3. Chaperone-mediated autophagy (CMA): A highly selective form of autophagy. Specific chaperone proteins (such as Hsc70) recognize proteins containing particular amino acid motifs (KFERQ-like sequences) and directly “escort” them to the lysosomal membrane for translocation and degradation. This process does not involve the formation of autophagosomes.
Figure 1. Schematic illustration of the three autophagy pathways
Cellular Autophagy Process (using the most common type, macroautophagy, as an example)
The core of autophagy is membrane reorganization within the cell. Through this process, a double-membrane vesicleforms to enclose random or specific substrates, which then fuses with a lysosome to generate an autolysosome, ultimately leading to substrate degradation. The process of autophagy can be broadly divided into four stages: 1.Initiation of autophagy When cells sense stress signals (e.g., nutrient deprivation, hypoxia, or organelle damage), autophagy-related genes (ATG family) are activated. Among these, the ULK complex (a key autophagy-initiating complex) and the Beclin-1 complex (which regulates membrane nucleation) become activated.
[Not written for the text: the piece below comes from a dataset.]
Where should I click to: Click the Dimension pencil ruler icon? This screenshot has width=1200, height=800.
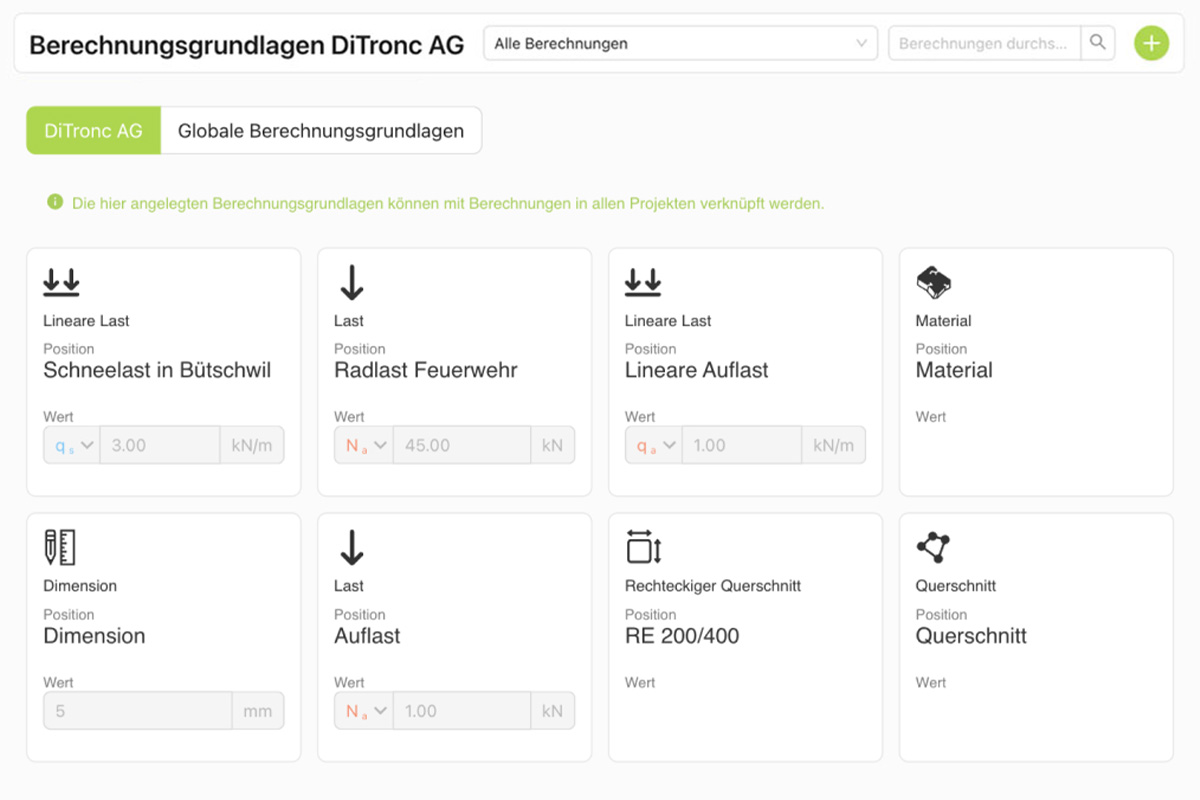(x=60, y=548)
2.Formation of the isolation membrane and autophagosome Under the regulation of the Beclin-1 complex and other factors, membrane structures within the cell gradually aggregate and elongate to form a double-membrane precursor, known as the isolation membrane (phagophore). This structure expands and sequesters materials targeted for degradation (e.g., damaged mitochondria, protein aggregates), ultimately forming a mature autophagosome.
3.Fusion of the autophagosome with the lysosome The mature autophagosome is transported toward the lysosome, an organelle rich in hydrolytic enzymes. The two fuse to form an autolysosome, exposing the autophagosome contents to the lysosomal enzymatic environment.
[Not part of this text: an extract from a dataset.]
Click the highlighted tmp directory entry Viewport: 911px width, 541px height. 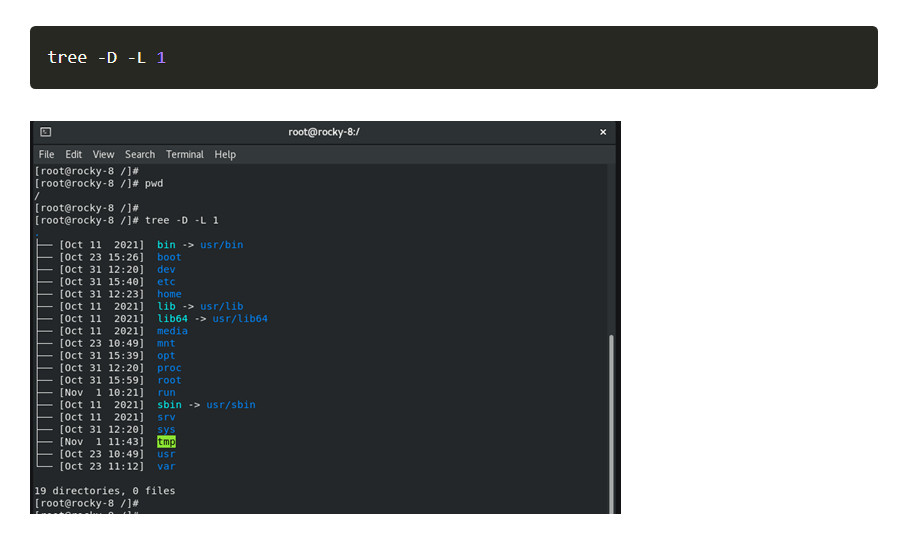pyautogui.click(x=166, y=442)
4.Degradation within the autolysosome Hydrolytic enzymes (such as proteases and nucleases) within the autolysosome thoroughly break down the sequestered materials into small molecules including amino acids, fatty acids, and nucleotides, which are then recycled for cellular use.
Figure 2. The process of autophagy
Autophagy Marker LC3
LC3 protein, also known as microtubule-associated protein 1 light chain 3, is one of the most important markers in the autophagy process. In mammals, LC3 exists in three isoforms: LC3A, LC3B, and LC3C, among which LC3B is the most widely used. Under normal conditions, LC3 exists in the cytoplasm in its soluble form, LC3-I. Upon autophagy activation, LC3-I undergoes modification through a ubiquitin-like conjugation system and is eventually conjugated to phosphatidylethanolamine (PE), converting into the membrane-bound form LC3-II. LC3-II anchors to both the inner and outer membranes of autophagosomes, assisting in autophagosome membrane expansion and sequestration of damaged organelles or proteins, while also mediating autophagosome–lysosome fusion. The level of LC3-II (e.g., detected by Western blot) or the number of intracellular LC3 puncta is commonly used to evaluate autophagic activity.
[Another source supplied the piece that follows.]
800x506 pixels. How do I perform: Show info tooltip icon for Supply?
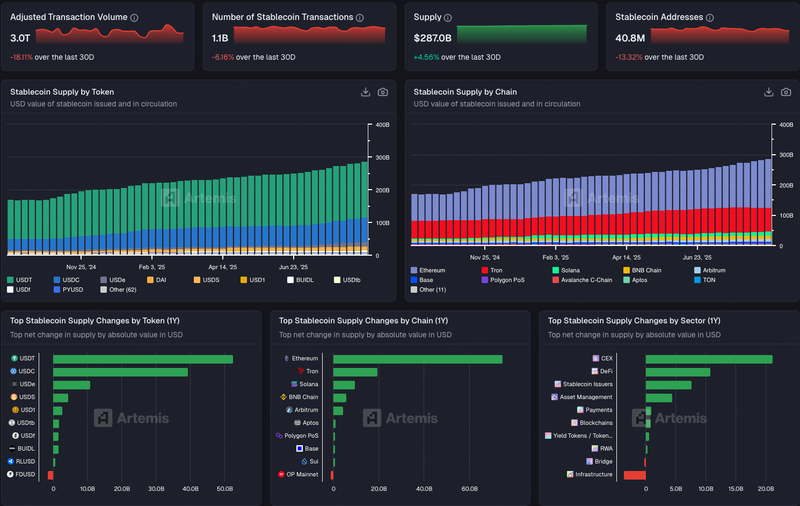(448, 18)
Figure 3. The role of LC3 in autophagy.
Autophagy Single-Fluorescent Reporter Virus
Single-fluorescent reporter viruses for autophagy, such as GFP-LC3, can be used to monitor autophagic activity. When autophagy is absent, GFP-LC3 is diffusely distributed throughout the cytoplasm. Once autophagy is induced, the GFP-LC3 fusion protein aggregates and translocates to autophagosome membranes. Under a fluorescence microscope, the number of fluorescent puncta corresponds to the number of autophagosomes, thereby reflecting the level of autophagic activity.
Example Demonstration 1
CMECs were transduced with GFP-LC3 via lentivirus for 48 hours, followed by treatment with different concentrations of DOX. Fluorescent puncta were then observed and quantified under a fluorescence microscope. The results showed that with increasing DOX concentrations, cells exhibited dose-dependent autophagy inhibition, indicating that DOX suppresses autophagy.
Figure 4. DOX induces dose-dependent autophagy impairment in cells.
Autophagy Dual-Fluorescent Reporter Virus The mRFP-GFP-LC3 virus can be used to label and track LC3 as well as changes in autophagic flux. GFP is sensitive to acidic environments; in the acidic lumen of autolysosomes, the decrease in pH quenches GFP fluorescence. In contrast, mRFP is a stable fluorescent protein unaffected by such conditions. By observing the color changes of intracellular fluorescent puncta: newly formed autophagosomes appear as yellow puncta (GFP+/mRFP+), while autolysosomes after fusion with lysosomes appear as red puncta only (GFP-/mRFP+). This allows for a direct and dynamic assessment of autophagic flux.
Example Demonstration 2
1.NSCs are a collective term for stem cells in the neurogenic microenvironment of the brain that can self-renew and differentiate into neural cells. They consist of quiescent NSCs (qNSCs) and activated NSCs (aNSCs), which play different roles. Transcriptomic analysis has shown differences in the protein homeostasis networks of qNSCs and aNSCs: aNSCs contain active proteasomes, while qNSCs contain large lysosomes. In primary cultured qNSCs and aNSCs from 3-month-old mice expressing mCherry-GFP-LC3, autophagosomes display both GFP and mCherry fluorescence (yellow-green), whereas autolysosomes display only mCherry fluorescence (red), as GFP is denatured and quenched in the acidic lysosomal environment. The results showed that qNSCs contain many large lysosomes that have already fused with autophagosomes to form autolysosomes, but their contents have not yet been degraded.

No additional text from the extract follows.